Gain complete insights with the Visio visualizations in Power BI Preview

As written on blogs.office.com
Starting today, you can visualize data using Microsoft Visio diagrams from within Microsoft Power BI dashboards and reports. Microsoft solutions work better together—and now, Visio and Power BI work better together than ever before thanks to the new Visio visualization. Any Visio user can sign up for the preview to start using this capability right away.
Both Visio and Power BI are highly visual and naturally complementary. With Visio, you can create illustrative diagrams, such as interconnected workflows and real-world layouts, to pursue operational intelligence. On the other hand, Power BI helps you build intuitive dashboards from various visualizations, like charts and maps, to understand complex datasets, measure KPIs and track goals—all to achieve business intelligence. Using Visio and Power BI together, you can illustrate and compare data as both diagrams and traditional Power BI visualizations in one place, driving operational and business intelligence to understand the overall picture.
With this new feature, you can import a Visio diagram from SharePoint or OneDrive for Business into Power BI. The underlying Power BI data is then automatically and intelligently linked to the diagram based on its shape properties, eliminating the need to do this manually. In just a few clicks, and without help from IT, Visio diagrams become yet another interactive Power BI visualization that can help you make informed decisions faster.

Get more out of your data using Visio and Power BI together

Consider this fictitious example: Contoso is a large retailer working to improve its inventory management. Using Power BI, the current inventory per store can be represented in a series of visualizations, including a treemap that shows stock by item (left-side chart in the image below).

Visualization of Contoso inventory with the Visio tree map displayed on the left and the Power BI data summary on the right.

The visualizations are perfect for an all-up view of inventory at this store. But what if Contoso needs more nuanced details, like sales and inventory data for specific clothing racks? What if it needs to understand where each rack is located in the store and how they are positioned relative to one another? Using a Visio diagram of the store’s layout, Contoso can overlay the data in Power BI on Visio’s clothing rack drawings. The resulting Power BI dashboard provides an accurate, up-to-date representation of overall store inventory while also giving it the ability to drill into specific items.

Visualization of Contoso inventory with Visio tree map replaced with color coded item racks linked to the inventory information from the Power BI data summary on the right.

In the animated image above, the treemap was replaced with individual item racks, color-coded and labeled based on inventory levels from Power BI data. When Tea Dresses is clicked in the Visio diagram, you quickly see that sales are very strong, which helps explain why inventory is low. Similarly, when Suit Coats is clicked in the Power BI bar chart, you see the item is well below its sales target and inventory is still high. You also can see that the suit coat rack is located in a back corner of the store, making it less accessible to customers. Based on this information, the Contoso team might decide to use more rack space for tea dresses and less for suit coats, or reposition the racks for greater accessibility.
Visio visualizations in Power BI offer detailed insights for nearly any diagram type, including:
  • Flow charts for identifying interdependencies.
  • Fishbone diagrams for root-cause analysis.
  • Organizational charts for assessing the impact of hierarchies on process decisions and people management.

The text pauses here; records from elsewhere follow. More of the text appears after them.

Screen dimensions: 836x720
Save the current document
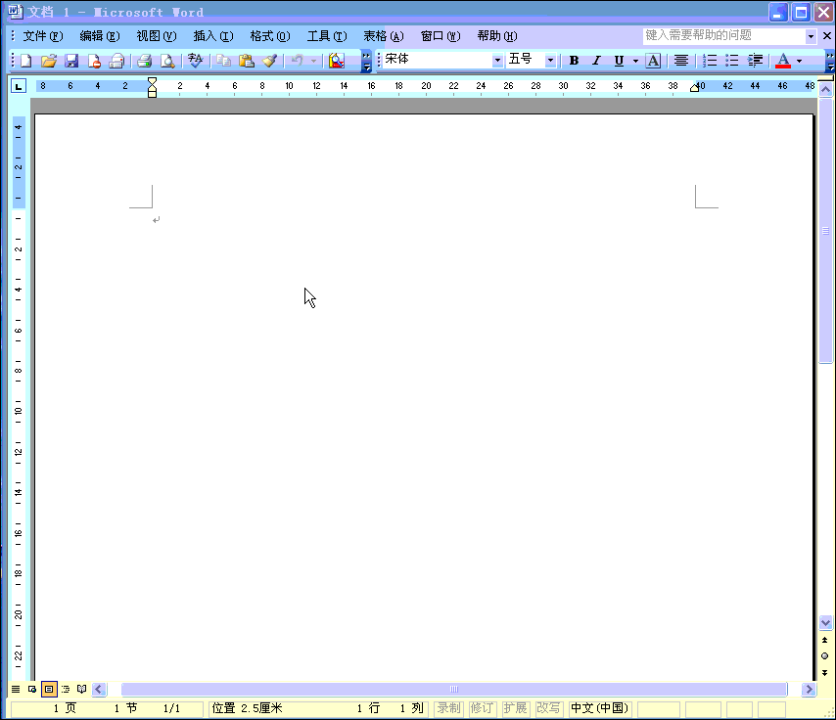[71, 60]
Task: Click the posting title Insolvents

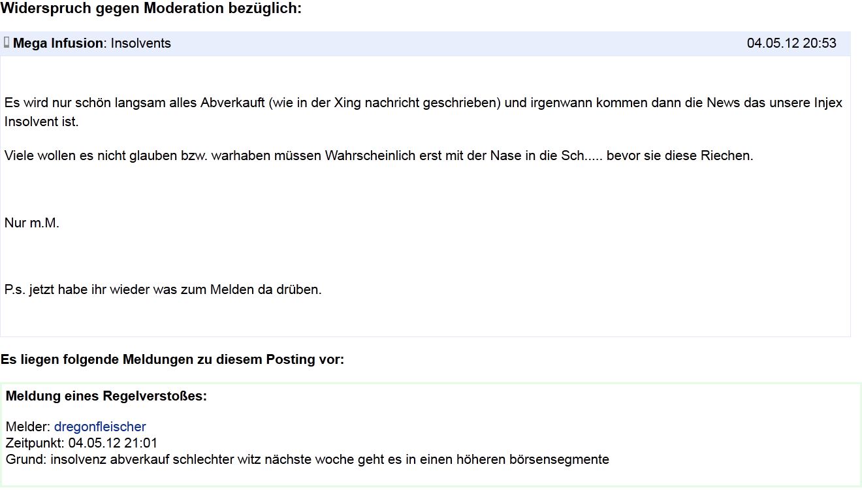Action: [x=141, y=43]
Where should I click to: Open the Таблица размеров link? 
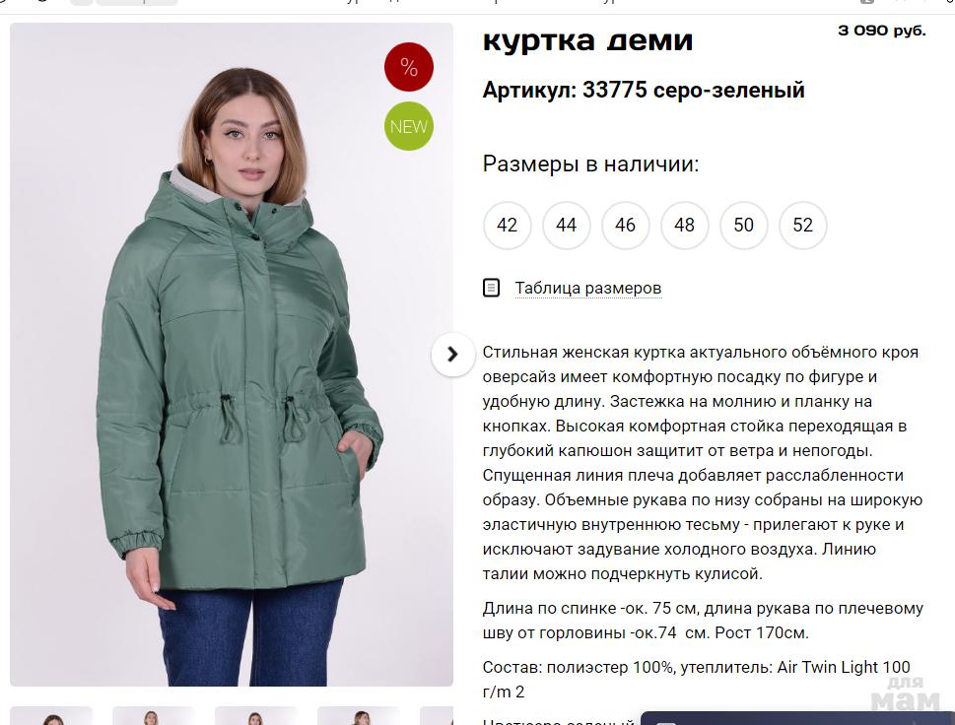(587, 288)
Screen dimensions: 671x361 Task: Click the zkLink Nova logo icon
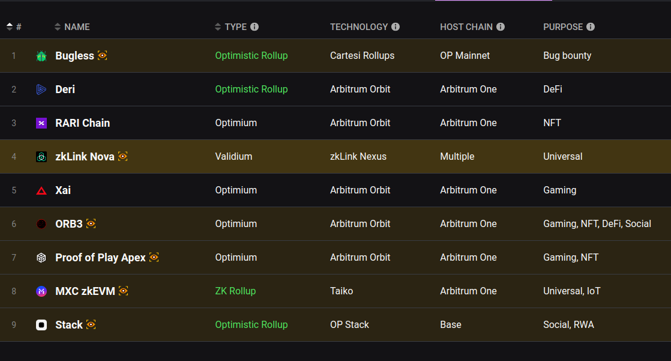point(41,157)
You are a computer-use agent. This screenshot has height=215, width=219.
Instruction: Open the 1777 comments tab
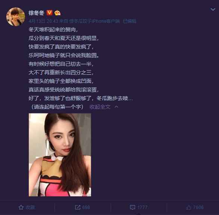coord(139,208)
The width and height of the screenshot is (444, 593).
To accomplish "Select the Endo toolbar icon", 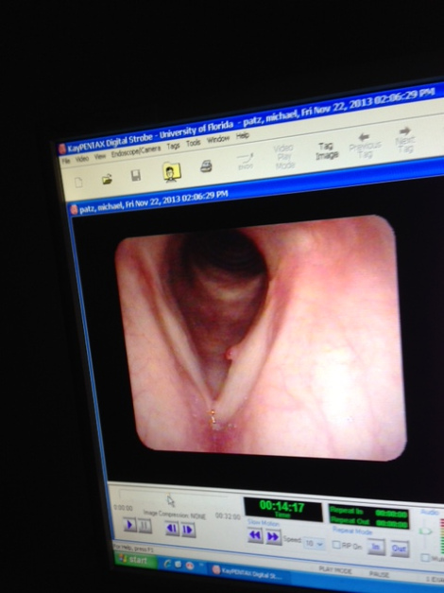I will (246, 162).
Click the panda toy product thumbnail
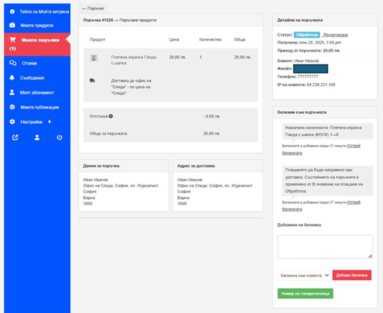 tap(94, 58)
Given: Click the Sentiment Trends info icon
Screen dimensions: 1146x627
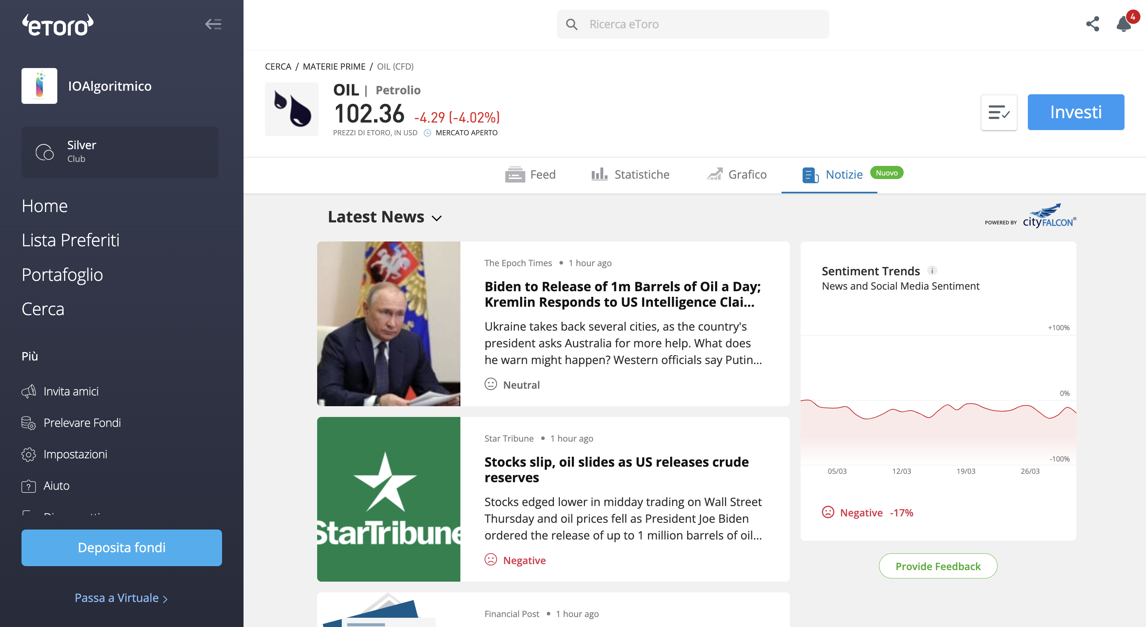Looking at the screenshot, I should [932, 270].
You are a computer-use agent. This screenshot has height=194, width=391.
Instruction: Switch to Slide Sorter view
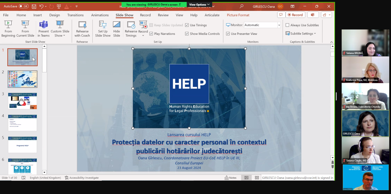tap(257, 178)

Visio flowchart illustrating a sample home loan approval process for a bank.

Visio flowchart illustrating a sample home loan approval process for a bank. Using the Power BI charts, the bank sees that actual ticket response times for performing property risk assessments are higher than expected. In the Visio diagram, that process step is highlighted in red and, because it’s so early in the process, could affect other steps in the future if the ticket processing issue isn’t resolved soon.

Fishbone chart showing that poor working conditions.

Fishbone chart showing that poor working conditions—specifically excessive noise and temperature, which are highlighted in red in the Visio diagram—are the root cause of diminished product quality. The diagram relies on the employee ratings of operational categories depicted in the Power BI charts on the right.

Dashboard showing how certain people and departments, illustrated by the Visio hierarchy diagram in the upper left, affect different organizational processes.

Dashboard showing how certain people and departments, illustrated by the Visio hierarchy diagram in the upper left, affect different organizational processes. In this case, the marketing and sales department is over budget on tele sales and tele call efforts, all of which are highlighted in red.

Visio and Power BI are inherently visual tools—each helps you to dissect data in new, meaningful ways. Together, they can uncover even more insights.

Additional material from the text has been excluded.